It is well-established that cigarette smoking is linked to a greater risk of physical health problems, including lung cancer, heart disease, high blood pressure and low birth weight. Now a new study finds that smoking is significantly linked to depression as well.
“Our study adds to the growing body of evidence that smoking and depression are closely linked,” said Professor Hagai Levine from Hebrew University of Jerusalem’s Hadassah Braun School of Public Health and Community Medicine. “While it may be too early to say that smoking causes depression, tobacco does appear to have an adverse effect on our mental health.”
The findings are published in the journal PLOS ONE.
The research team surveyed more than 2,000 students enrolled at Serbian universities with differing sociopolitical and economic environments. The findings show that students who smoked had rates of clinical depression that were two to three times higher than their non-smoking peers.
Specifically, at the University of Pristina, 14% of smokers suffered from depression as opposed to 4% of their non-smoking peers, and at Belgrade University the numbers were 19% to 11%, respectively.

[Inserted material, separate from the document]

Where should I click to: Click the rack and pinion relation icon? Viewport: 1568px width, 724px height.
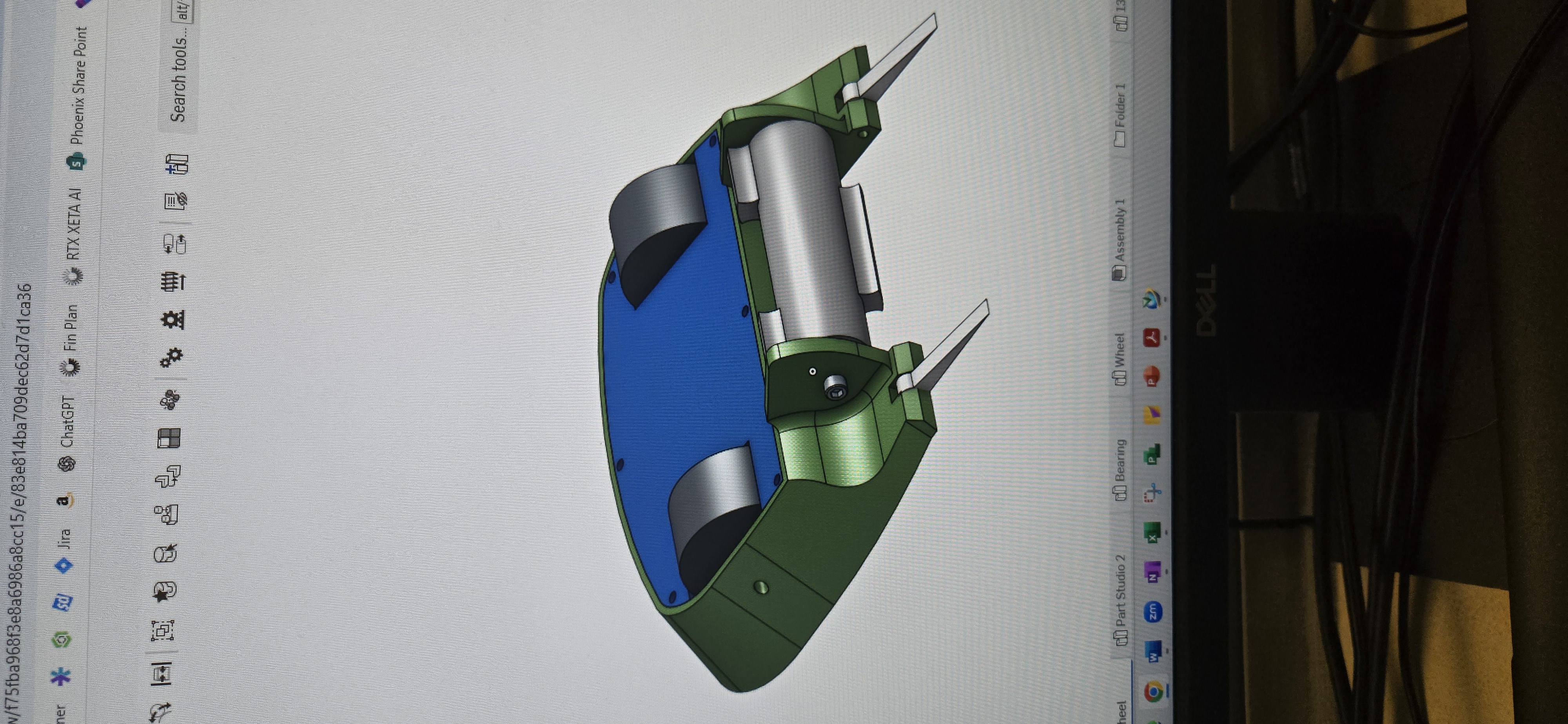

Further, no matter their economic or sociopolitical backgrounds, students who smoked also had higher rates of depressive symptoms and lower mental health scores (such as vitality and social functioning) compared to non-smoking students.
The new findings emerge just as Israel began implementing a ban on store displays of tobacco products. The country also increased the size of cigarette box warnings from 30% to 65% and began requiring all tobacco and e-cigarette products to be sold in uniform packaging with no individual logos or company branding.

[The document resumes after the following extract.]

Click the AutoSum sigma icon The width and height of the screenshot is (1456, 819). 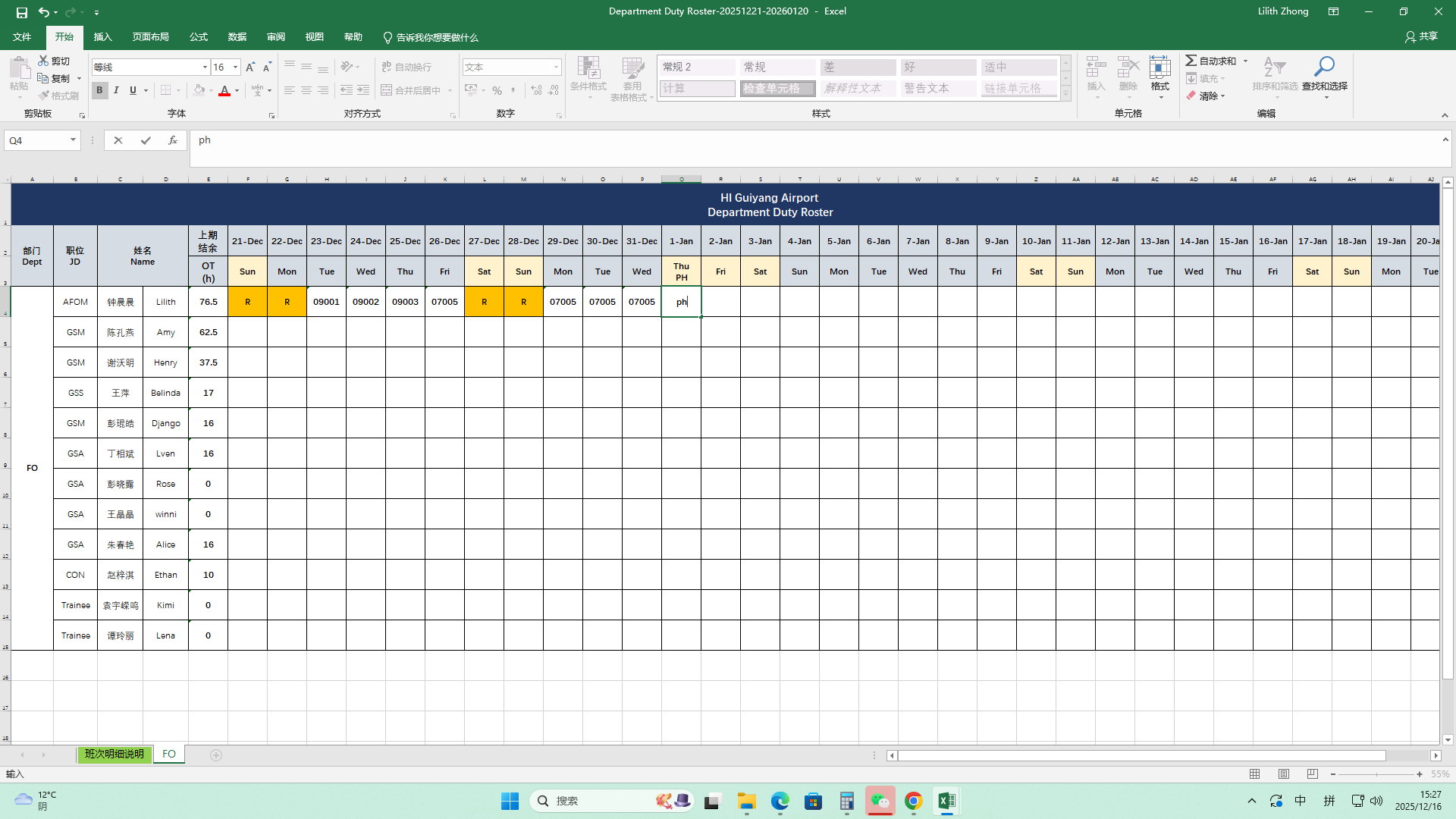coord(1191,61)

While these are important steps, in light of the new findings, Levine would like to see policymakers take into account smoking’s mental health effects, as well.
“I urge universities to advocate for their students’ health by creating ‘Smoke-Free Campuses’ that not only ban smoking on campus but tobacco advertising, too,” he said.
Combined with policies that prevent, screen and treat mental health problems, including addiction, these steps would go a long way towards combating the harmful mental and physical effects of smoking.
Levine conducted the study with Assistant Professor Tatjana Gazibara at the University of Belgrade and Ph.D. student Marija Milic from the University of Pristina.